Apart from antiviral treatment, the public health management includes personal protective measures like:

-    Regular hand washing with proper drying of the hands

-    Good respiratory hygiene – covering mouth and nose when coughing or sneezing, using tissues and disposing of them correctly

-    Early self-isolation of those feeling unwell, feverish and having other symptoms of influenza

-    Avoiding close contact with sick people

-    Avoiding touching one’s eyes, nose or mouth

Health care workers preforming aerosol generating procedures should use airborne precautions. Standard contact and droplet precautions and appropriate personal protective equipment (PPE) should be made available and used during epidemics.

Travelers to countries and people living in countries with known outbreaks of avian influenza should, if possible, avoid poultry farms, contact with animals in live poultry markets, entering areas where poultry may be slaughtered, and contact with any surfaces that appear to be contaminated with faeces from poultry or other animals.

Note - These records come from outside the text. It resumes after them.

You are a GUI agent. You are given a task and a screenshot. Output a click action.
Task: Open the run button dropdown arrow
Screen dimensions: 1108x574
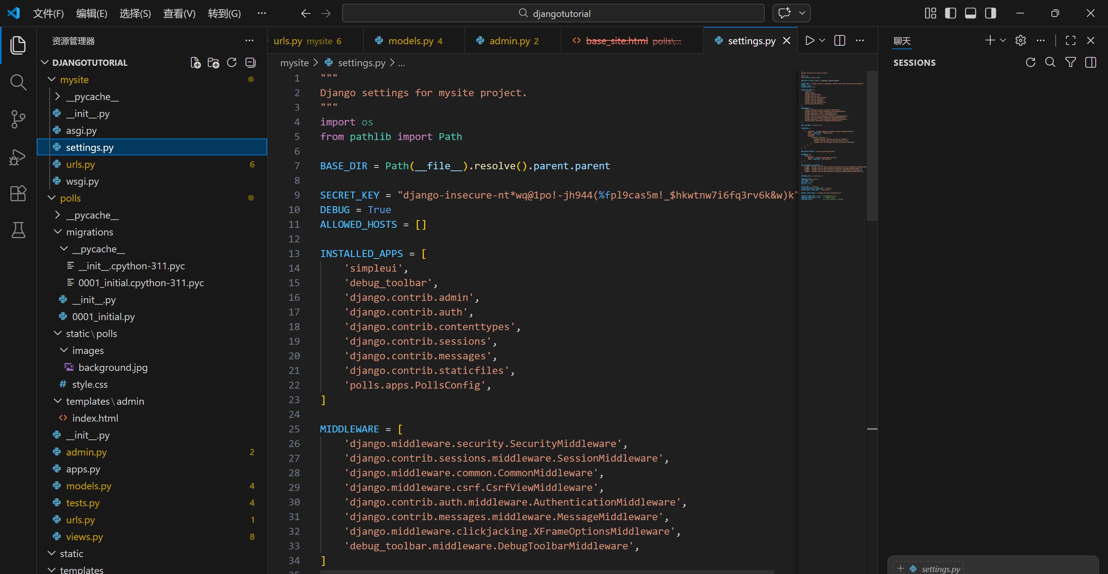(x=822, y=40)
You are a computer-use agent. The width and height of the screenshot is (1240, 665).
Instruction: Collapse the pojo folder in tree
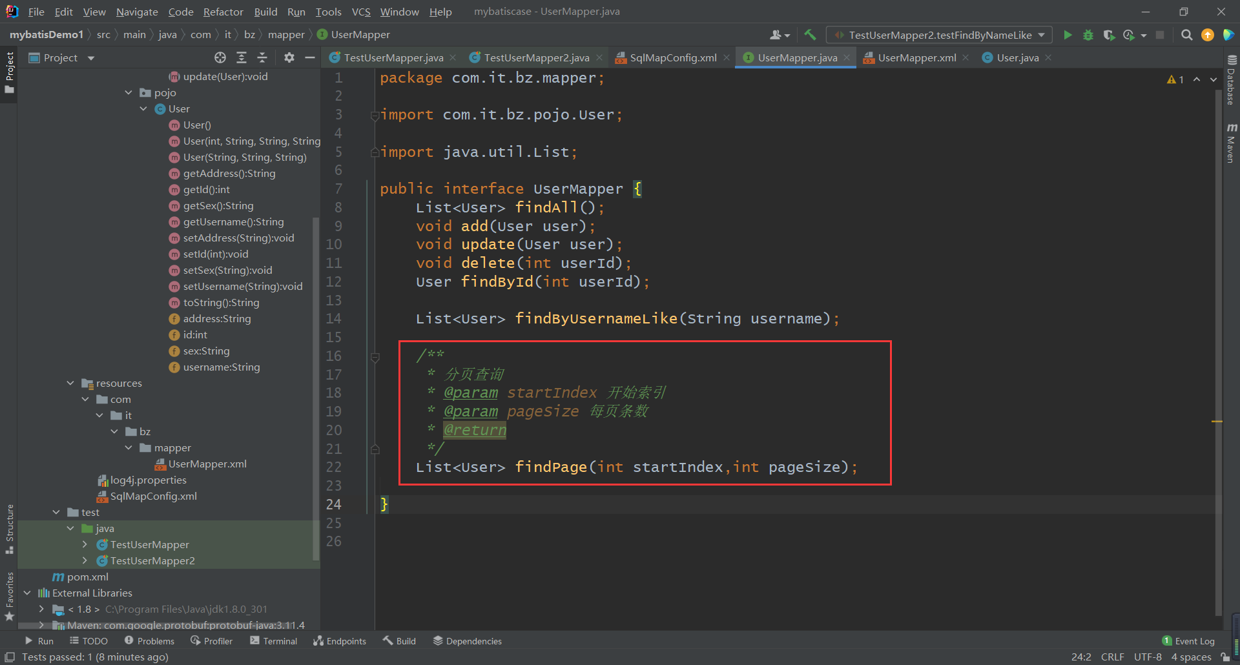129,92

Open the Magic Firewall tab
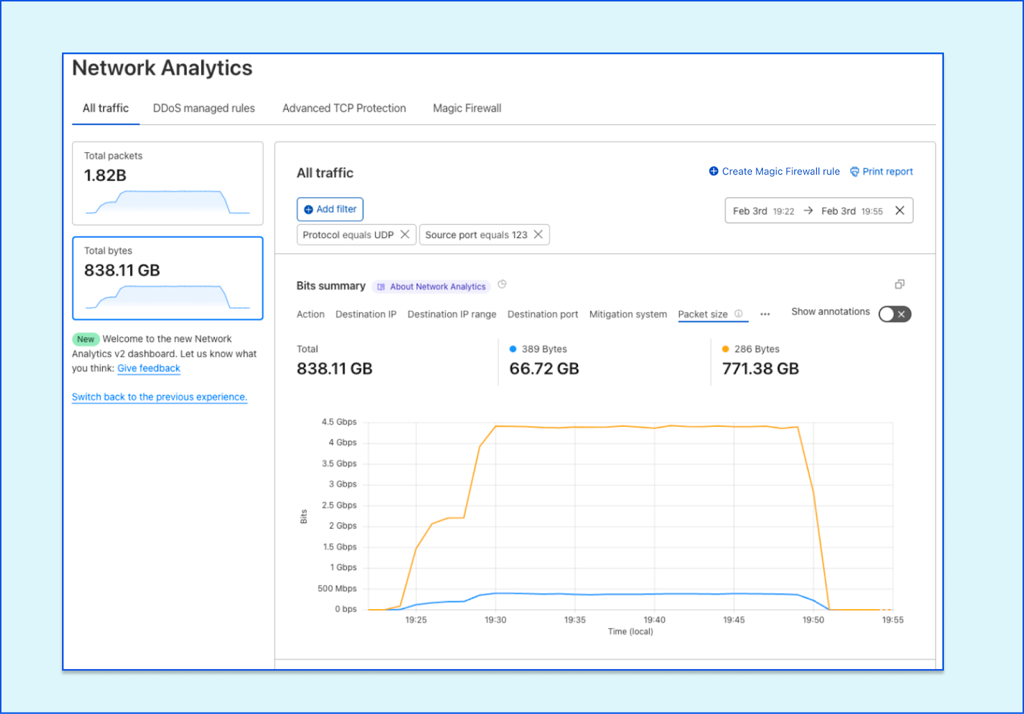(467, 108)
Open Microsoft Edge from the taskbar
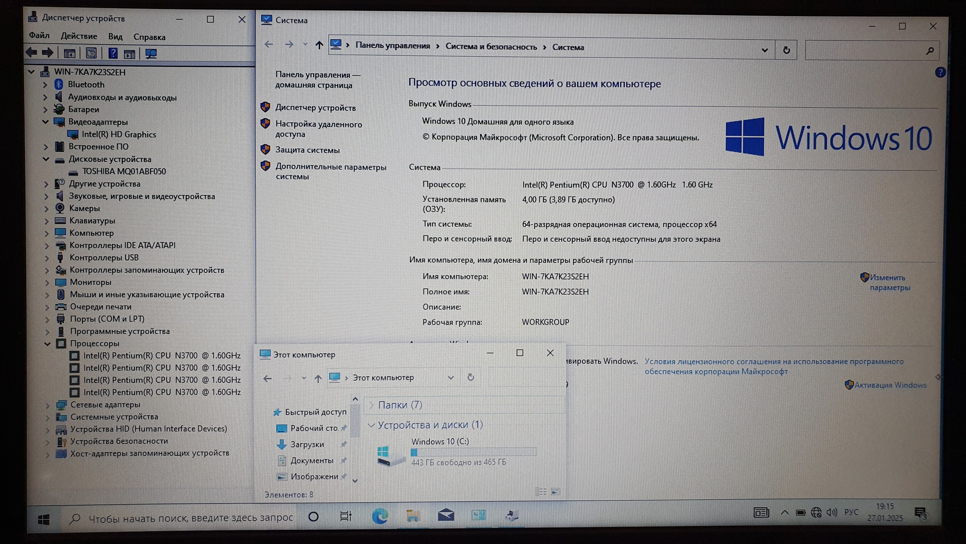 380,516
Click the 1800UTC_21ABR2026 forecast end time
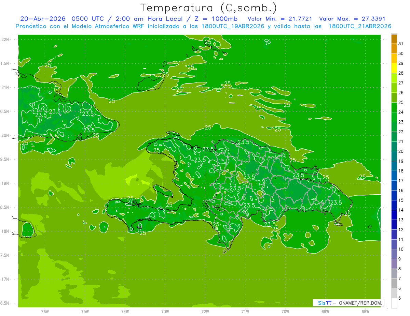Image resolution: width=410 pixels, height=316 pixels. point(360,26)
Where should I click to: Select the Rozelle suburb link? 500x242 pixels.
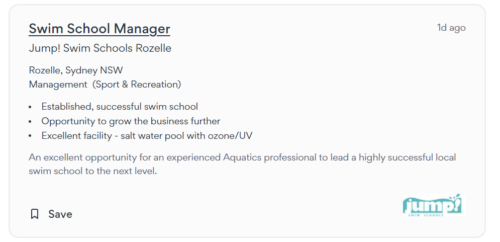tap(45, 70)
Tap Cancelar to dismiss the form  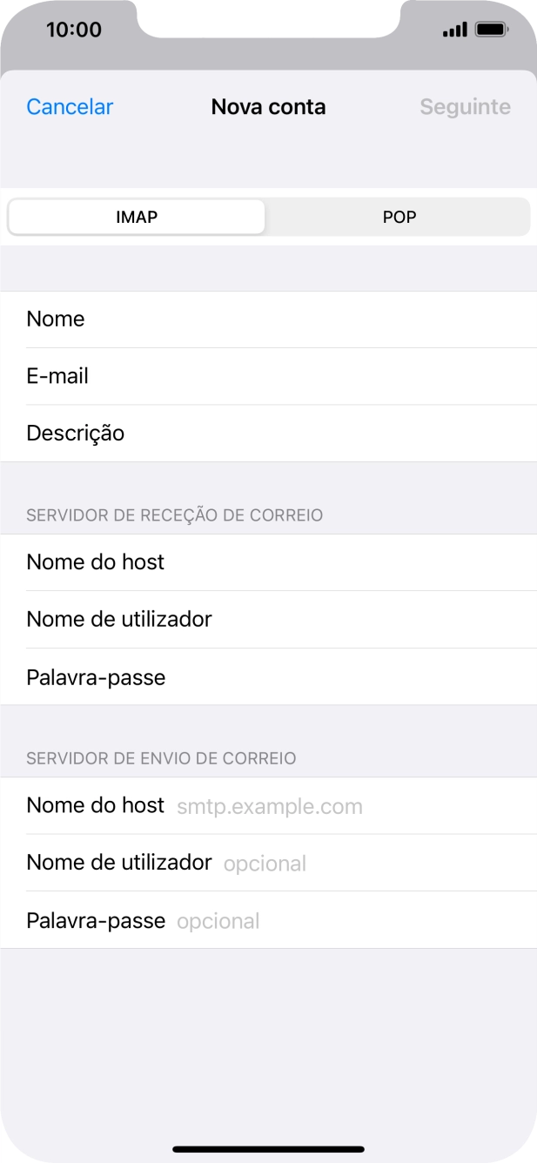tap(69, 106)
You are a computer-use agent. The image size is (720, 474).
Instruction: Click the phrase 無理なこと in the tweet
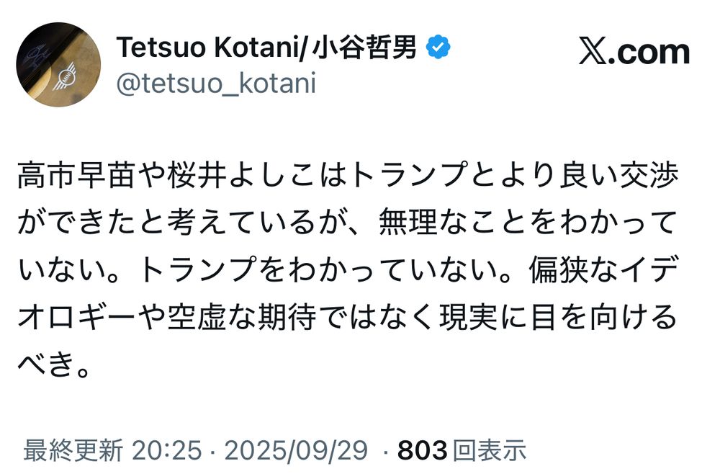[x=453, y=223]
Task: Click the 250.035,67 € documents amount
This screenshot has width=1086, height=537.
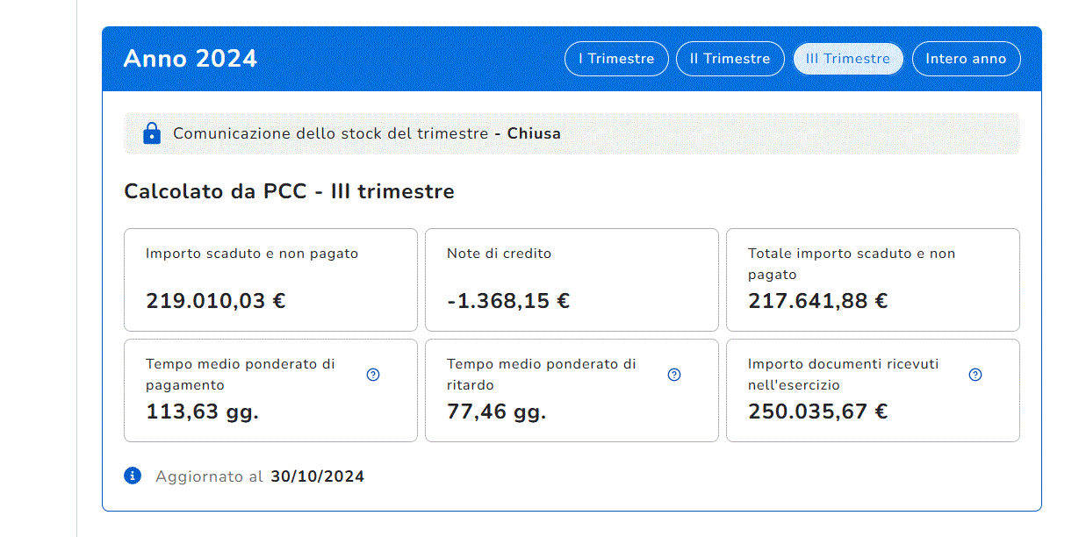Action: (817, 412)
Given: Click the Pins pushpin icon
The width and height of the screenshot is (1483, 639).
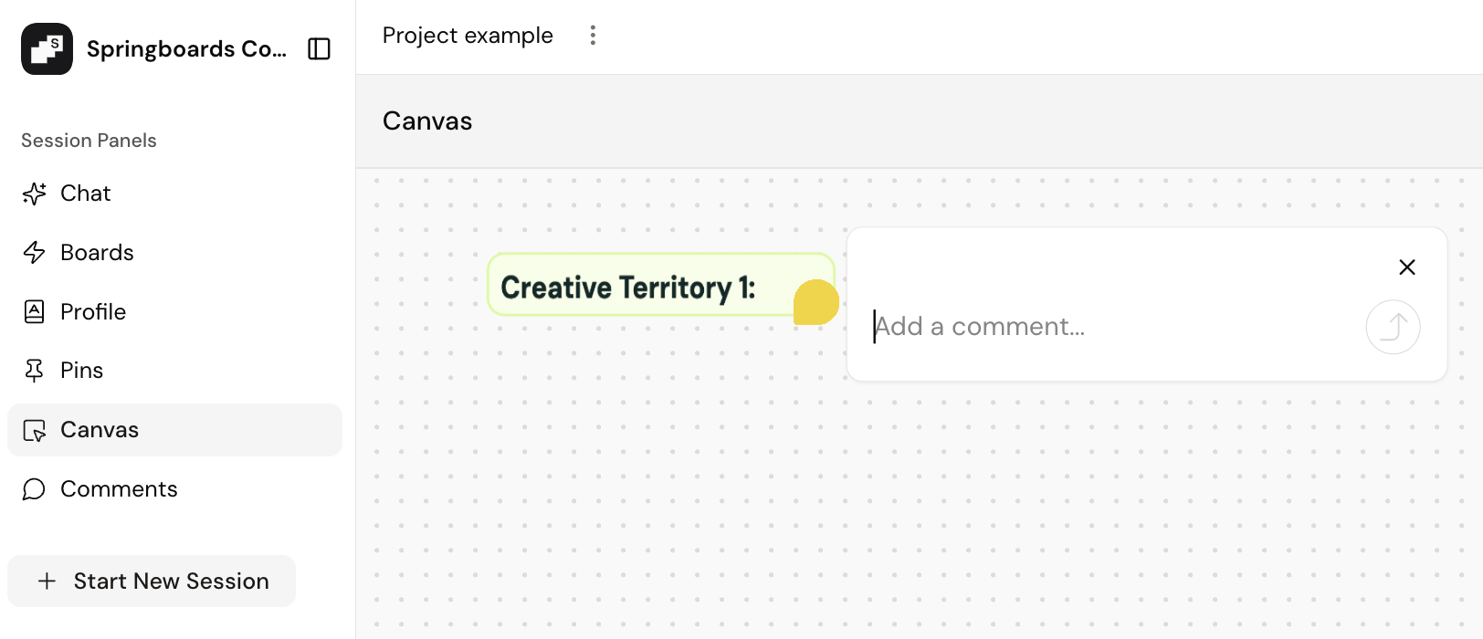Looking at the screenshot, I should coord(35,371).
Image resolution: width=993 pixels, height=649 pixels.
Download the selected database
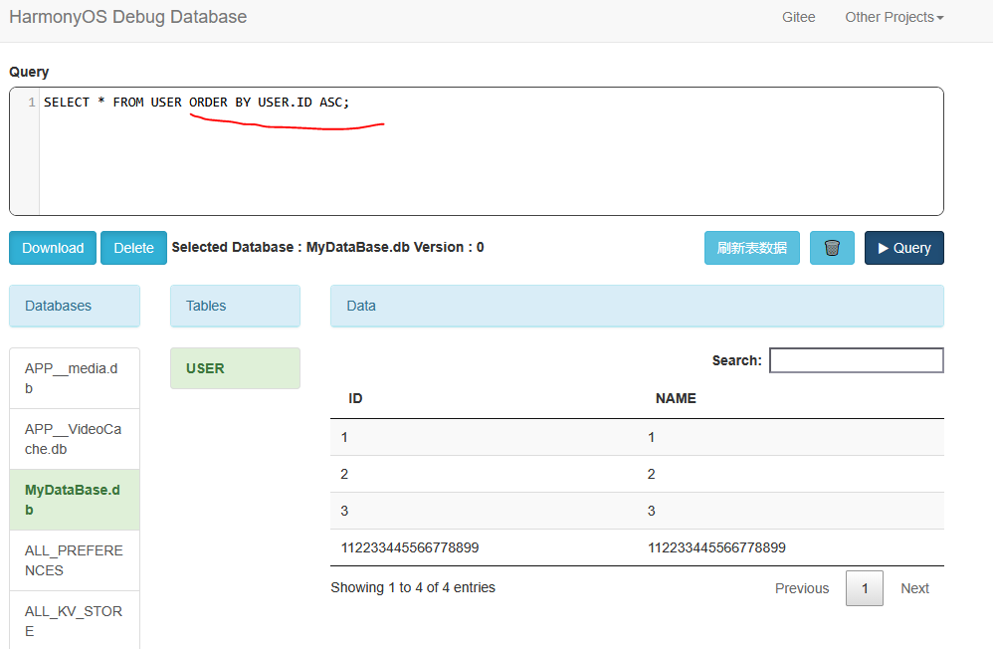click(x=53, y=248)
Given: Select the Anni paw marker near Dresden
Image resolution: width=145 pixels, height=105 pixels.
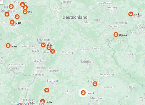Looking at the screenshot, I should [131, 14].
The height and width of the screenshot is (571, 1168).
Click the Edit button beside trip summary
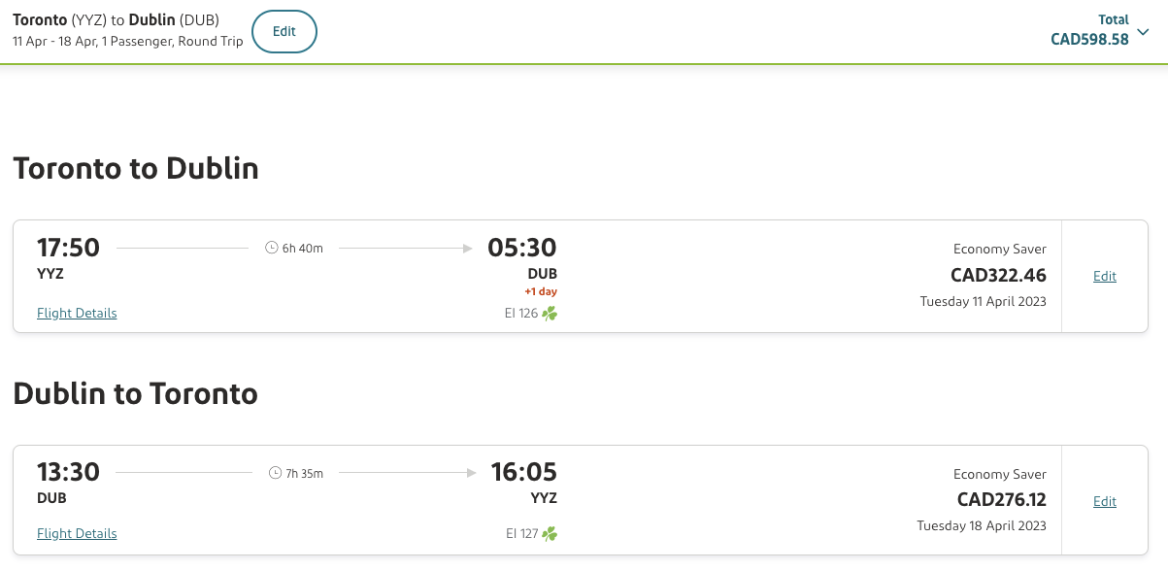(284, 31)
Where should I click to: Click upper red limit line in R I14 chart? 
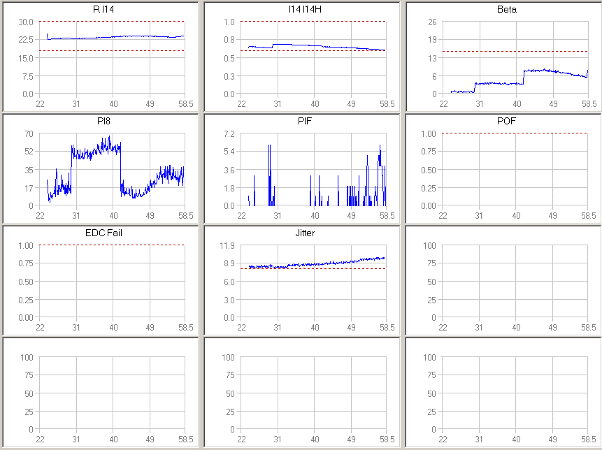point(112,22)
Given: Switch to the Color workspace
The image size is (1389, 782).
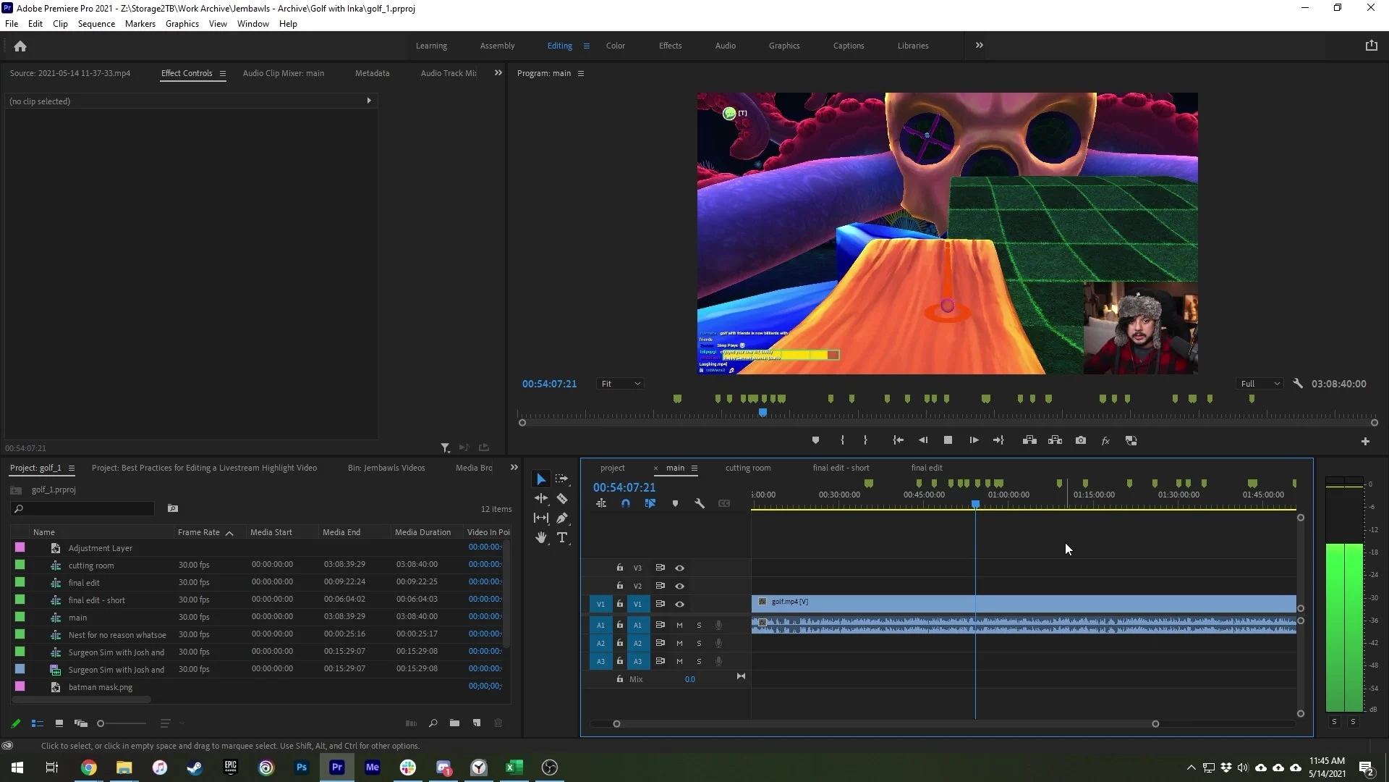Looking at the screenshot, I should [616, 46].
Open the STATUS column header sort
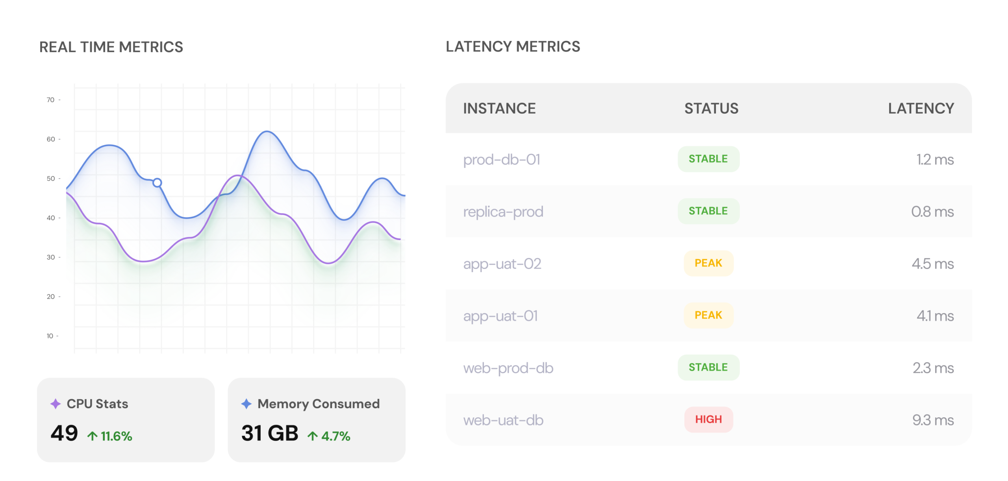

Good food safety and food hygiene practices e.g. hands washing with soap and water should be followed. Travelers returning from affected regions should report to local health services if respiratory symptoms suspecting zoonotic influenza virus infection. Pre-exposure or post-exposure prophylaxis with antivirals is possible but depends on several factors e.g. individual factors, type of exposure, and risk associated with the exposure.